I was saddened by news that the Piper Cherokee Arrow crashed after being observed at altitudes below 500 feet. I have many hours in a Cherokee Arrow 200, which I assume is the accurate description of the plane. I once rented such a plane at the Kalispell airport to fly some friends to Westport for a fishing expedition. It was in 1971 or 2 and could well have been that same plane.

I have two important points to make that non-flying reporters might have missed. One, there isn't much more dangerous than a pilot with one year's experience. At that point, they and I back when, think they have all of the knowledge and experience to navigate anywhere. Unfortunately, many flight instructors nowadays don't have much more maturity than their students. I was fortunate, since my instruction occurred in the late 50's. My primary instructor flew the hump between India and China during WW11.

That brings me to the second point. Well actually a second and third point. One, you never fly low and slow in mountainous terrain. The up and down drafts can kill even experienced pilots. I won't get you involved in the variables. Those of you that are pilots know exactly what I'm talking about. Those that aren't ... well you probably wouldn't understand. Suffice it to say that if you are near the wrong side of a steep slope when hot air is flowing down slope, and at a low altitude, you are dead.

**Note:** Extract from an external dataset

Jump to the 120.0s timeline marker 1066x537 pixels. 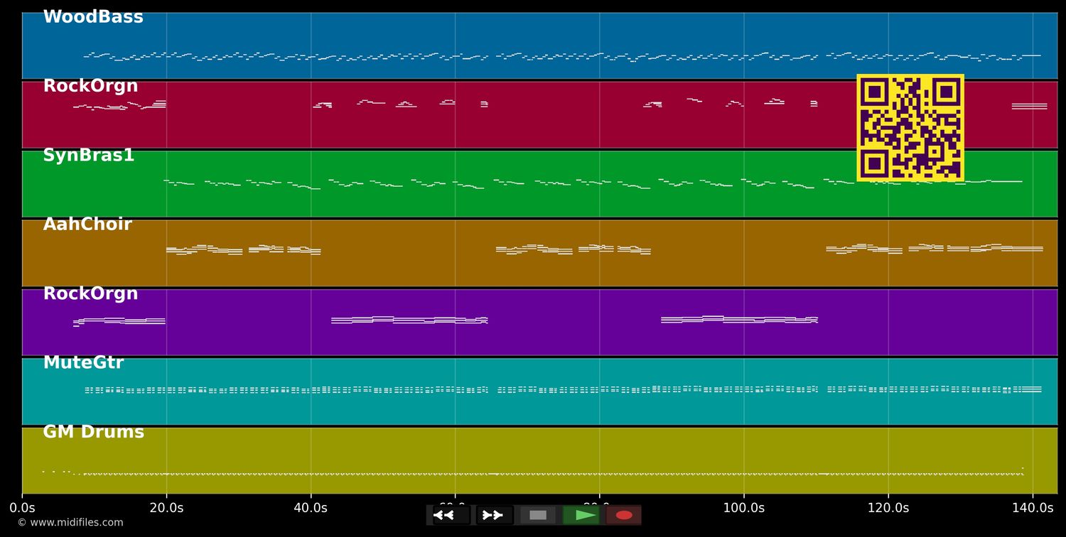coord(888,508)

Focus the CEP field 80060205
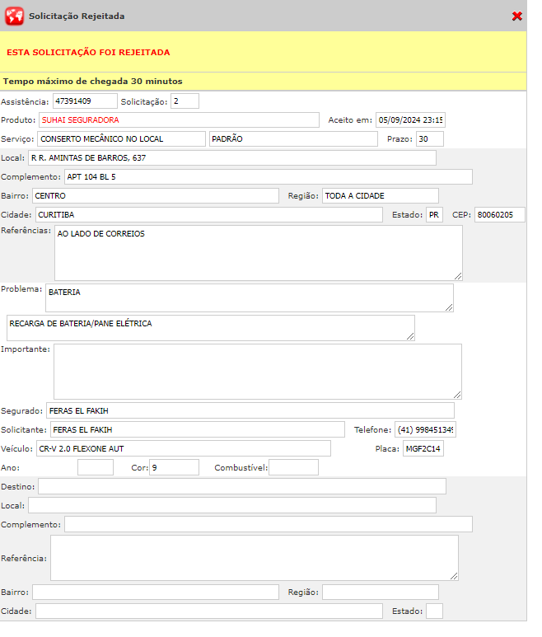coord(499,215)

Mountain flying is not for the inexperienced. These down drafts can thrust you down many hundreds of feet under the wrong circumstances. At three hundred feet he and those that trusted him were doomed.

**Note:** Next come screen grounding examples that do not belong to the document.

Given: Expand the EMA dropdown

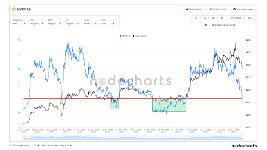Looking at the screenshot, I should (55, 23).
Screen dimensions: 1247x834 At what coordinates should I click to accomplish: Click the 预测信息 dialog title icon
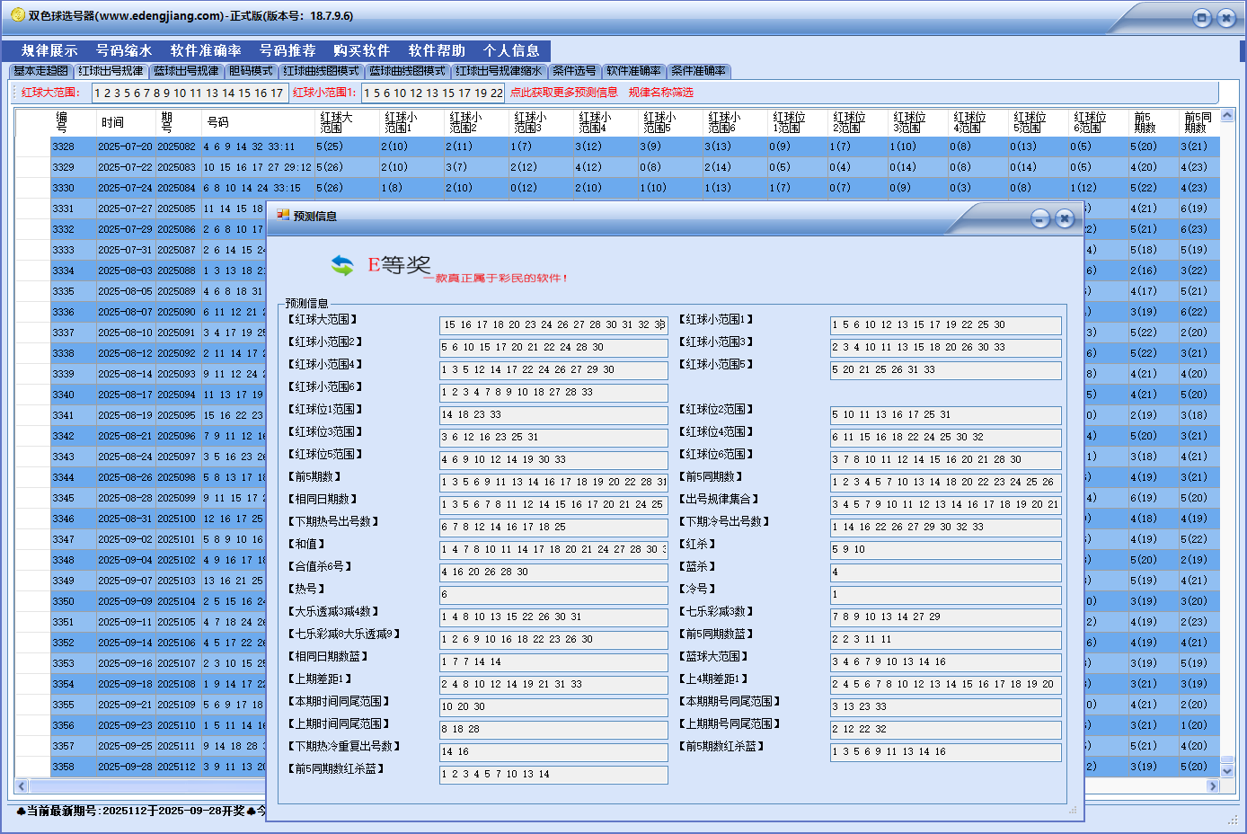point(283,216)
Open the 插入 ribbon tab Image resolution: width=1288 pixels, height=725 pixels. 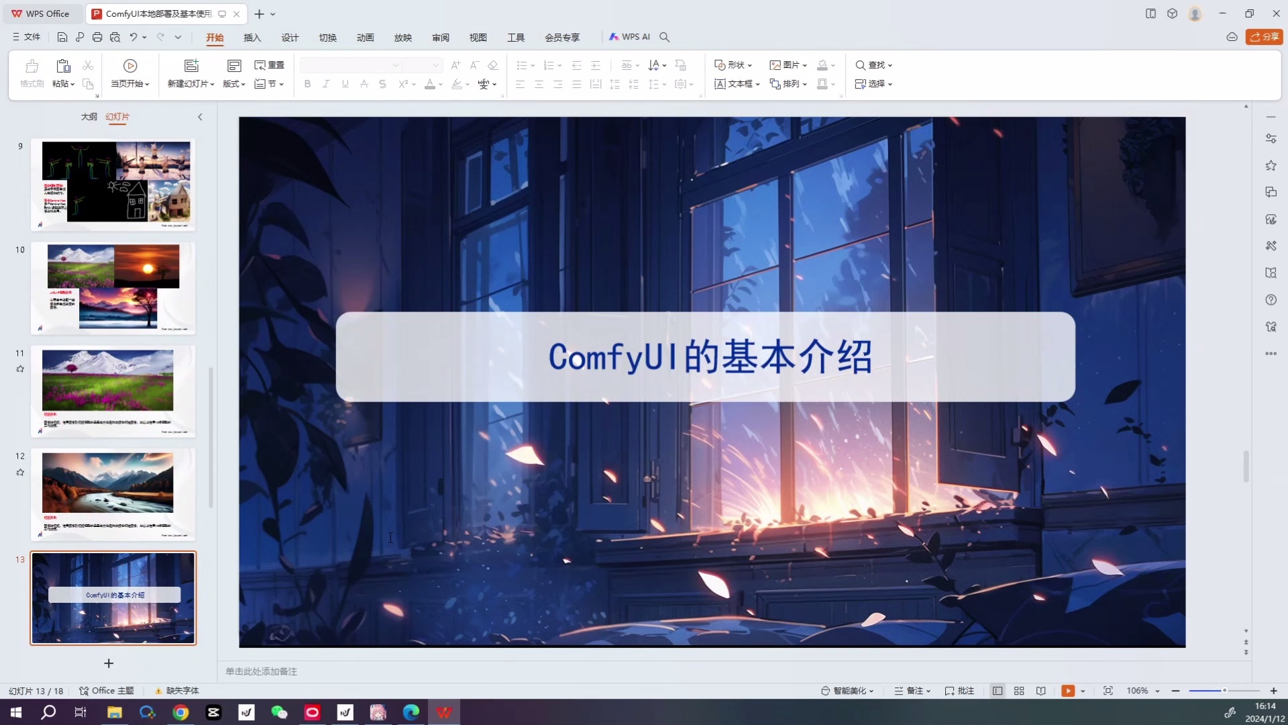[252, 38]
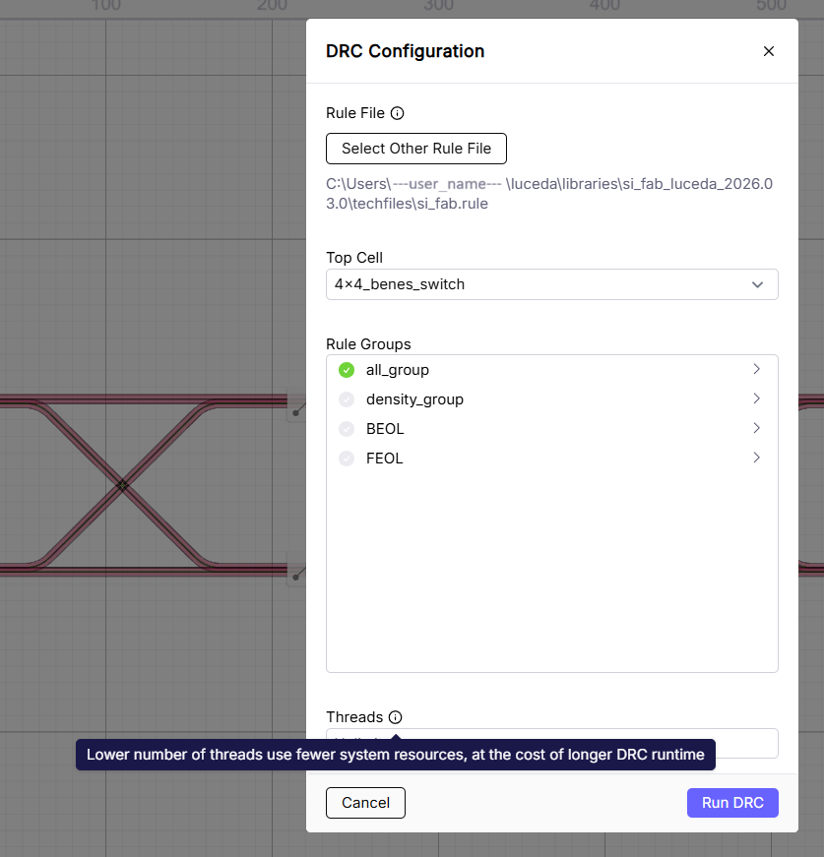The image size is (824, 857).
Task: Cancel the DRC configuration
Action: point(365,803)
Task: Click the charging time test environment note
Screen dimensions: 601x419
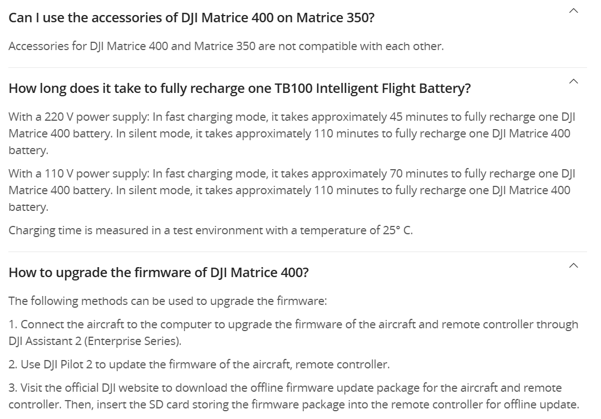Action: point(211,230)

The Piper Cherokee Arrow 200 is my favorite airplane. It cruises at around 143 or so in level flight and is a dream to fly. Unfortunately, with a full load of four, It climbs like a pig.You just can't ask it to do something that it hasn't the ability to do. I once came close to killing myself and passengers when I took off on a hot day in Omak from a short runway. I had 1200 plus hours and used bad judgement. We survived. This young man, indubitably more impressed with his ability and that of the aircraft than deserved, died. It is unfortunate that he took three other fine young people with him.

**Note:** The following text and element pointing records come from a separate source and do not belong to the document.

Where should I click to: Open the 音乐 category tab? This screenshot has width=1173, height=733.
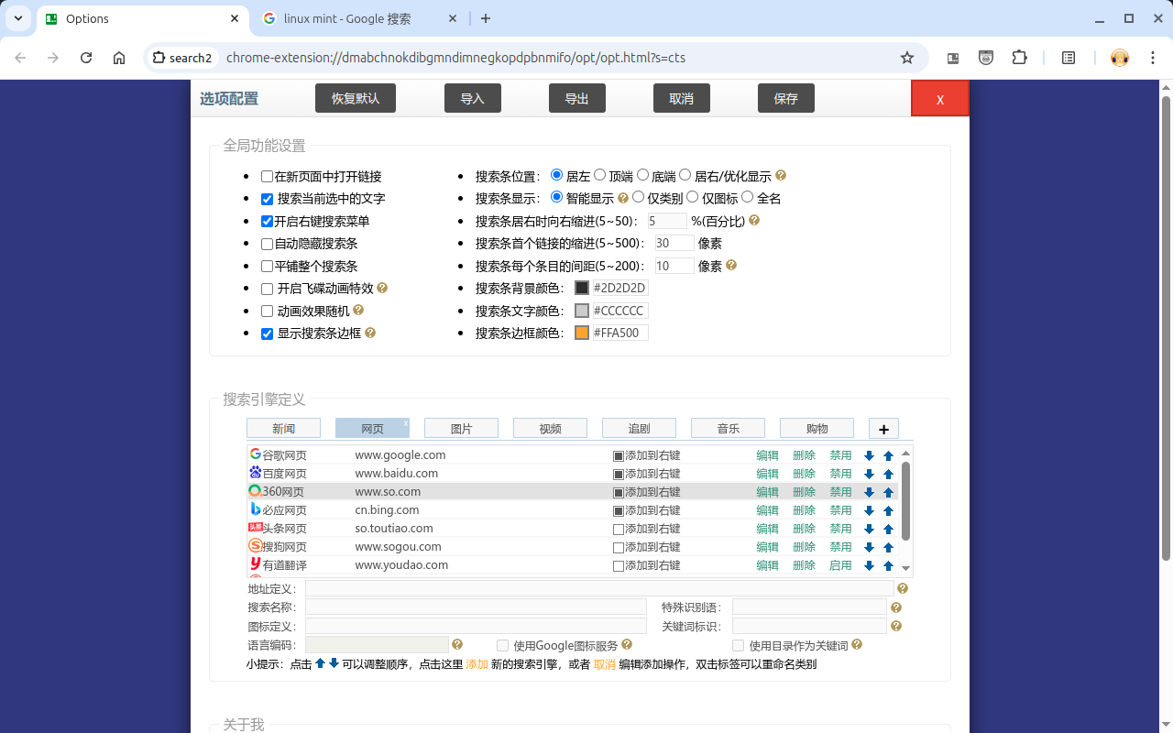point(727,427)
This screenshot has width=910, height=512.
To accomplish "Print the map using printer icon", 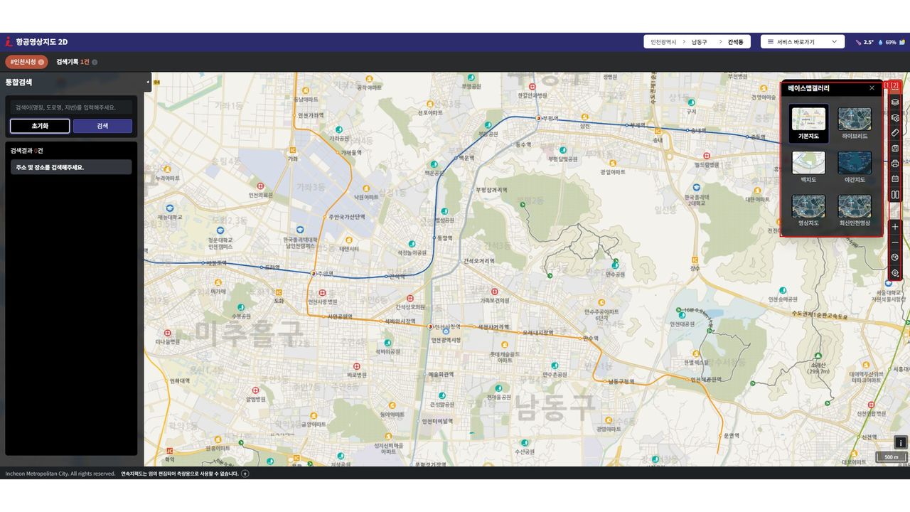I will pos(895,164).
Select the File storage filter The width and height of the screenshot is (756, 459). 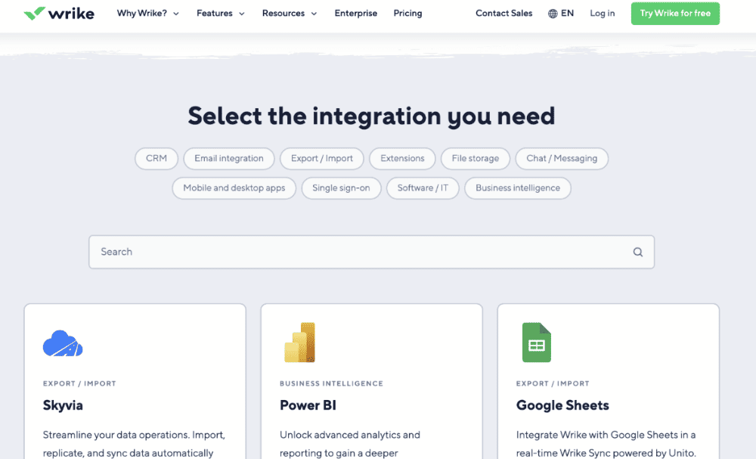(x=476, y=159)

Every student pilot learns early in his or her training one simple rule. "There are old pilots and bold pilots, but damn few old, bold pilots."

1 comment:

Geoff Knauth said...

A friend of mine, a very experienced pilot, survived a crash of a Cherokee 140 (w/160HP engine) near Sula, MT and Highway 93 in early June 2012. He said the weather was 3,000' ceiling, 10 miles visibility, little wind, no turbulence. He found himself in a bad downdraft, descending continuously for a minute and a half at 1500fpm even with full power. Eventually he crash landed on a road and was lucky to walk away. At this point I'm trying to understand the weather pattern, possible local in nature, that could have caused this sustained downdraft, given the apparent lack of high winds at ridge level. You wrote of warm winds flowing down a slope, which reminded me of Chinook winds when I lived in Colorado 40 years ago, but those were high winds of 100mph or so. My friend, who gave a presentation on his incident to Pennsylvania pilots last night, summed up his experience this way: "2500 AGL is not enough."